▶ _Required action_
Extract the stretch of lines that starts at the line with "The height and" and ends at the last line of the data below. Give it exactly, without pictures.

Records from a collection
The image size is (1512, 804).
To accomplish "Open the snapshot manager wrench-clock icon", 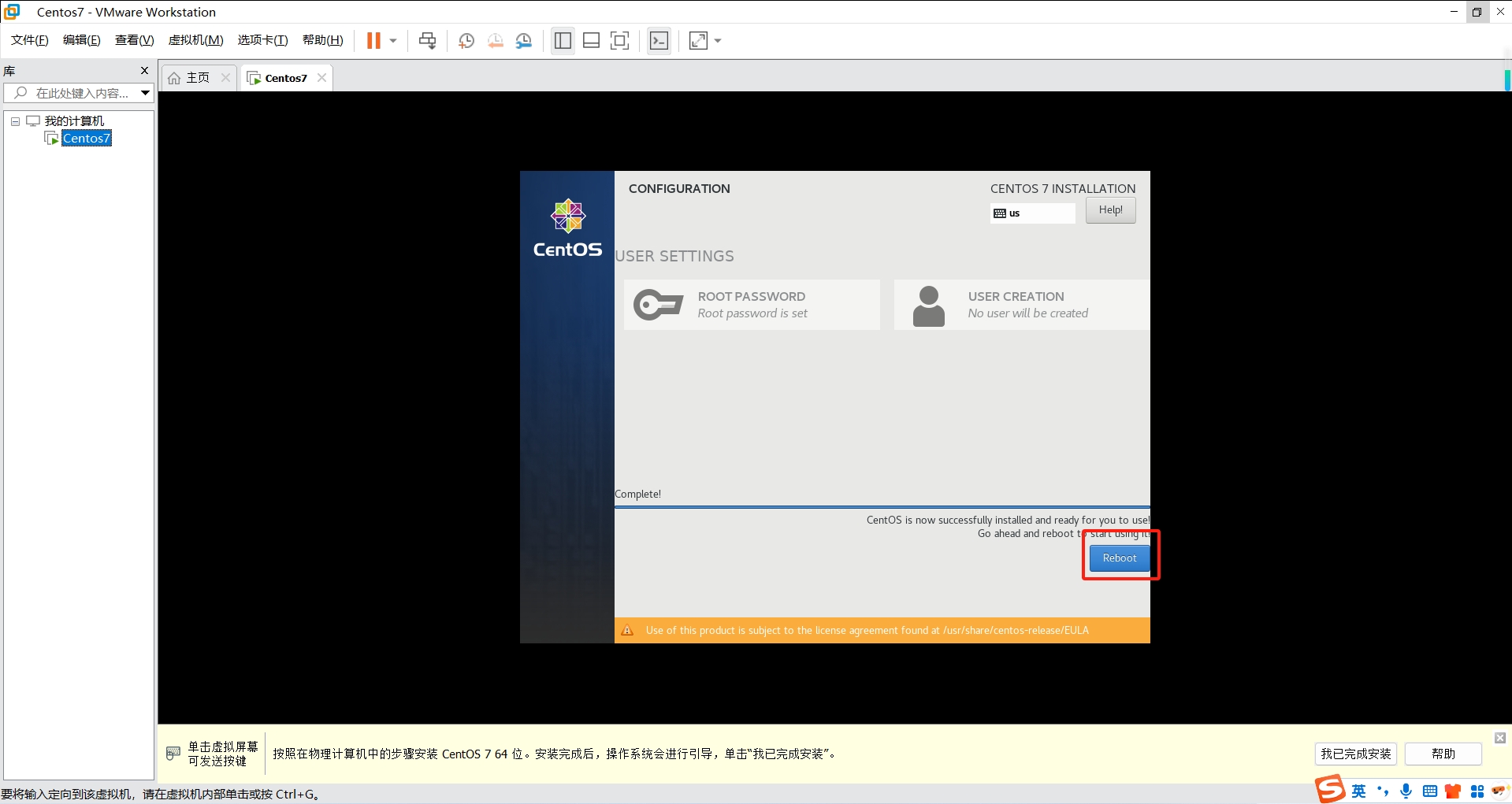I will 524,41.
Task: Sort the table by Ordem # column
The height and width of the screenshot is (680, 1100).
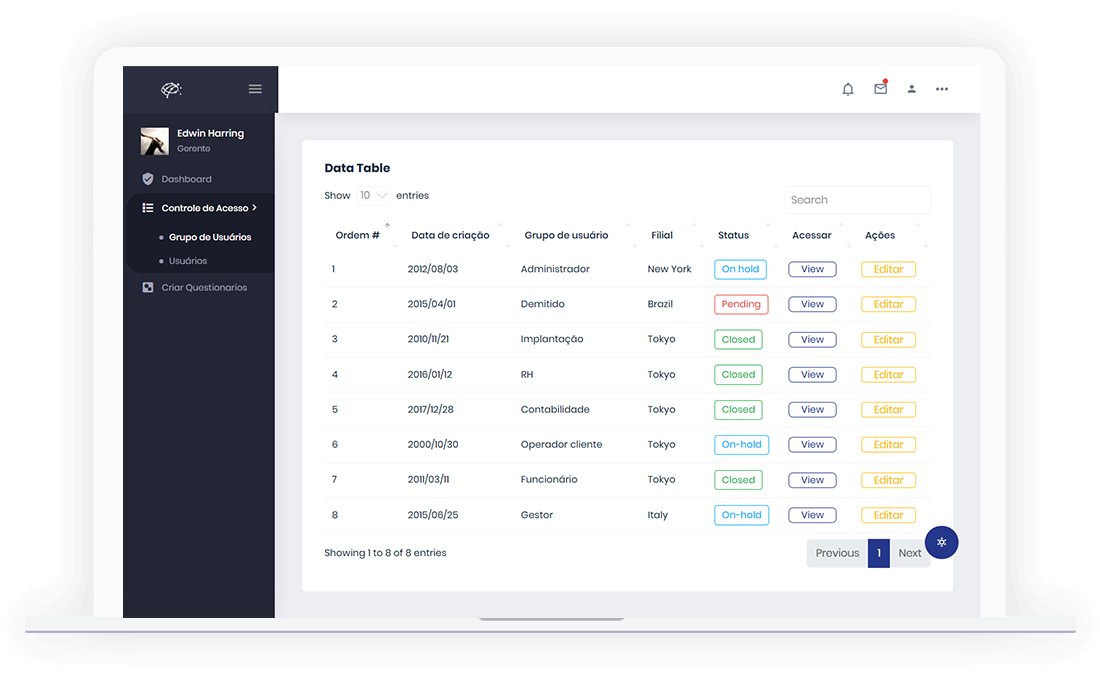Action: tap(357, 235)
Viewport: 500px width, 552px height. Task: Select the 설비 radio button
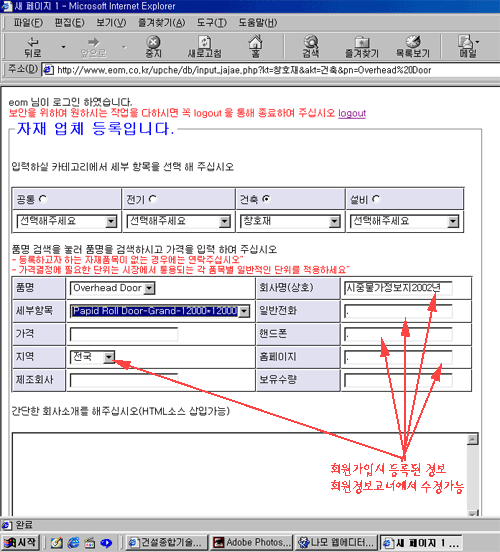pyautogui.click(x=376, y=199)
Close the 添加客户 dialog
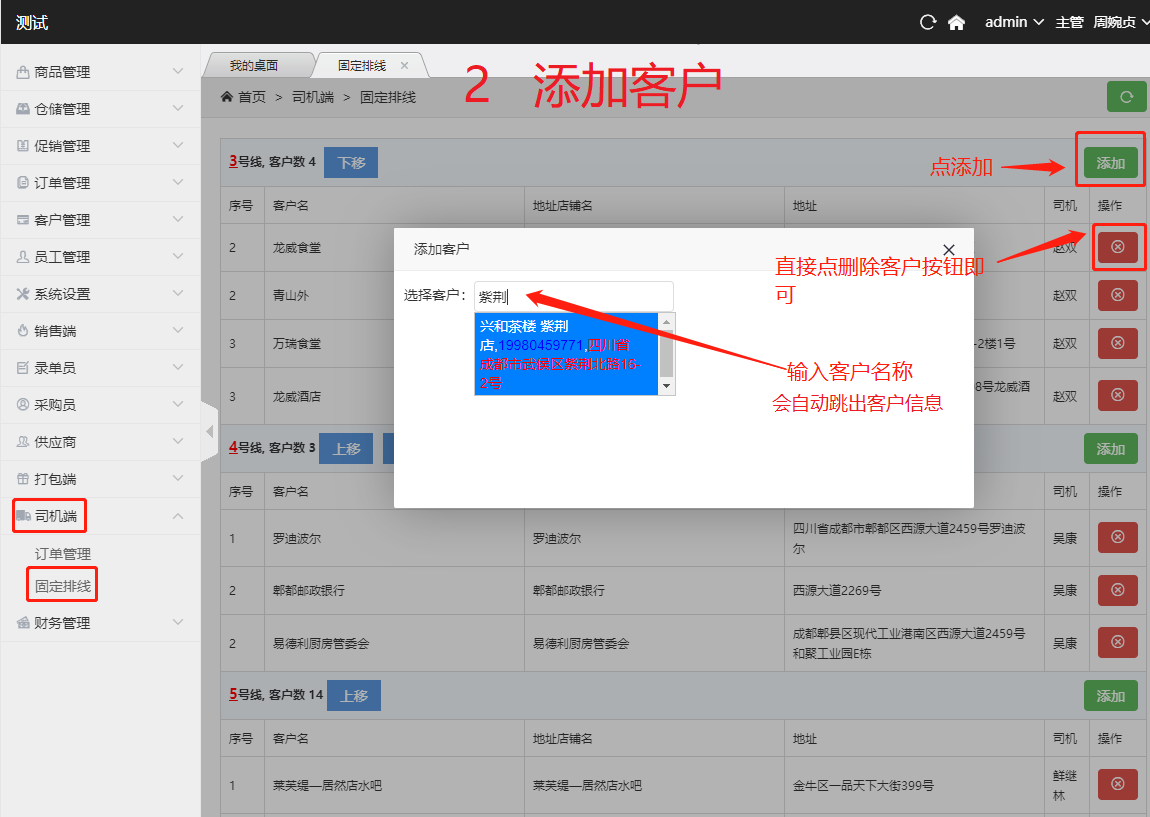This screenshot has height=817, width=1150. pyautogui.click(x=949, y=249)
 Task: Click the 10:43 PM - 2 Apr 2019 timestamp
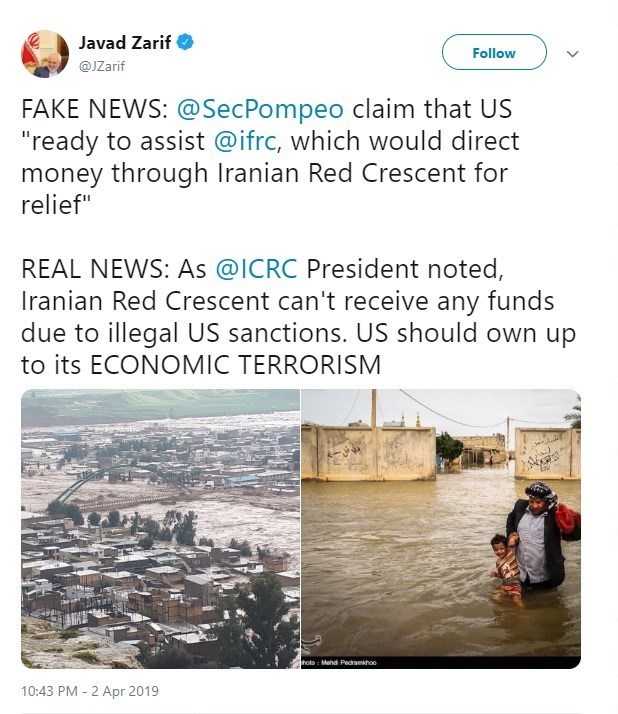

▶ _Response box_
The height and width of the screenshot is (680, 1100).
Action: tap(357, 235)
Viewport: 500px width, 552px height. Task: Select the 설비 radio button
pyautogui.click(x=376, y=199)
Close the 添加客户 dialog
This screenshot has height=817, width=1150. pyautogui.click(x=949, y=249)
 Task: Click the 10:43 PM - 2 Apr 2019 timestamp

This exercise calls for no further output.